Assignment :: For each line below, print it again exactly as shown.

Given data ::
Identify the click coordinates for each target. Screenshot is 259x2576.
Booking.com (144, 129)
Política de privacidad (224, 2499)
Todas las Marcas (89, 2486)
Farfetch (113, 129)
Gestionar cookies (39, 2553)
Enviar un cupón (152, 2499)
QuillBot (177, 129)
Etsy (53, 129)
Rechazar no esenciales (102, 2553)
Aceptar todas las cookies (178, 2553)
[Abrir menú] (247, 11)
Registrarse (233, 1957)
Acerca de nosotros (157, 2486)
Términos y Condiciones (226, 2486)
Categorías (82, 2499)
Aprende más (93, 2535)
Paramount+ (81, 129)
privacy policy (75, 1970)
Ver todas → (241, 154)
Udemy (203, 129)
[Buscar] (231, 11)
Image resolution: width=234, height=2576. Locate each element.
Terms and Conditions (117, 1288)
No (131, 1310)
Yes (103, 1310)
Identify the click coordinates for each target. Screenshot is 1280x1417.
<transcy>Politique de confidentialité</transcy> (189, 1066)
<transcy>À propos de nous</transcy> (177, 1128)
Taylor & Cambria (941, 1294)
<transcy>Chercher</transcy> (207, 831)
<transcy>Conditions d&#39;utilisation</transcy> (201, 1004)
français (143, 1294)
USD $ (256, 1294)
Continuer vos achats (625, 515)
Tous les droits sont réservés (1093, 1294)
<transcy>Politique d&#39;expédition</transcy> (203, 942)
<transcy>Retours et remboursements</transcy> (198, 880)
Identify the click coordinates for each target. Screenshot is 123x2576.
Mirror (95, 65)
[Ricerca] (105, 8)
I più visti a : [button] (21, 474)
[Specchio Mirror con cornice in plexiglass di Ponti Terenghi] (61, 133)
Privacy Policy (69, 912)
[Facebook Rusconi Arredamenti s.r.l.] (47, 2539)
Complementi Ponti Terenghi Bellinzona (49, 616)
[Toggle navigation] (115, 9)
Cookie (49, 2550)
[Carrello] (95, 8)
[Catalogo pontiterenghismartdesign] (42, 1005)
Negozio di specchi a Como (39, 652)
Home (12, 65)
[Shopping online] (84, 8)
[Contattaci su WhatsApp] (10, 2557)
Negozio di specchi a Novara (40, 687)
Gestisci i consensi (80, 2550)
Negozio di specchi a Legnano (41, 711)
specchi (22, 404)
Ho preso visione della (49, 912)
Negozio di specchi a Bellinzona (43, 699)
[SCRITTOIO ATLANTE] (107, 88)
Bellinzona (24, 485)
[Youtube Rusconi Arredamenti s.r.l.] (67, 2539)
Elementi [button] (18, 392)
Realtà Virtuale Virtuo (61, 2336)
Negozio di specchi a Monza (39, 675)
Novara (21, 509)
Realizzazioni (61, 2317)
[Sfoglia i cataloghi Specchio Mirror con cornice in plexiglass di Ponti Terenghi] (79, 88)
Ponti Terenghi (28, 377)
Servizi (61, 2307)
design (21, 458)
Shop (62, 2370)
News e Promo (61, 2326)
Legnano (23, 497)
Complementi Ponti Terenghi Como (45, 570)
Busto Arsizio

Written solution ::
Identify the click coordinates for each target. Screenshot is 259x2576.
Booking.com (144, 129)
Política de privacidad (224, 2499)
Todas las Marcas (89, 2486)
Farfetch (113, 129)
Gestionar cookies (39, 2553)
Enviar un cupón (152, 2499)
QuillBot (177, 129)
Etsy (53, 129)
Rechazar no esenciales (102, 2553)
Aceptar todas las cookies (178, 2553)
[Abrir menú] (247, 11)
Registrarse (233, 1957)
Acerca de nosotros (157, 2486)
Términos y Condiciones (226, 2486)
Categorías (82, 2499)
Aprende más (93, 2535)
Paramount+ (81, 129)
privacy policy (75, 1970)
Ver todas → (241, 154)
Udemy (203, 129)
[Buscar] (231, 11)
Image resolution: width=234, height=2576. Locate each element.
Terms and Conditions (117, 1288)
No (131, 1310)
Yes (103, 1310)
Identify the click coordinates for each target. Screenshot is 1280x1417.
<transcy>Politique de confidentialité</transcy> (189, 1066)
<transcy>À propos de nous</transcy> (177, 1128)
Taylor & Cambria (941, 1294)
<transcy>Chercher</transcy> (207, 831)
<transcy>Conditions d&#39;utilisation</transcy> (201, 1004)
français (143, 1294)
USD $ (256, 1294)
Continuer vos achats (625, 515)
Tous les droits sont réservés (1093, 1294)
<transcy>Politique d&#39;expédition</transcy> (203, 942)
<transcy>Retours et remboursements</transcy> (198, 880)
Identify the click coordinates for each target. Screenshot is 123x2576.
Mirror (95, 65)
[Ricerca] (105, 8)
I più visti a : [button] (21, 474)
[Specchio Mirror con cornice in plexiglass di Ponti Terenghi] (61, 133)
Privacy Policy (69, 912)
[Facebook Rusconi Arredamenti s.r.l.] (47, 2539)
Complementi Ponti Terenghi Bellinzona (49, 616)
[Toggle navigation] (115, 9)
Cookie (49, 2550)
[Carrello] (95, 8)
[Catalogo pontiterenghismartdesign] (42, 1005)
Negozio di specchi a Como (39, 652)
Home (12, 65)
[Shopping online] (84, 8)
[Contattaci su WhatsApp] (10, 2557)
Negozio di specchi a Novara (40, 687)
Gestisci i consensi (80, 2550)
Negozio di specchi a Legnano (41, 711)
specchi (22, 404)
Ho preso visione della (49, 912)
Negozio di specchi a Bellinzona (43, 699)
[SCRITTOIO ATLANTE] (107, 88)
Bellinzona (24, 485)
[Youtube Rusconi Arredamenti s.r.l.] (67, 2539)
Elementi [button] (18, 392)
Realtà Virtuale Virtuo (61, 2336)
Negozio di specchi a Monza (39, 675)
Novara (21, 509)
Realizzazioni (61, 2317)
[Sfoglia i cataloghi Specchio Mirror con cornice in plexiglass di Ponti Terenghi] (79, 88)
Ponti Terenghi (28, 377)
Servizi (61, 2307)
design (21, 458)
Shop (62, 2370)
News e Promo (61, 2326)
Legnano (23, 497)
Complementi Ponti Terenghi Como (45, 570)
Busto Arsizio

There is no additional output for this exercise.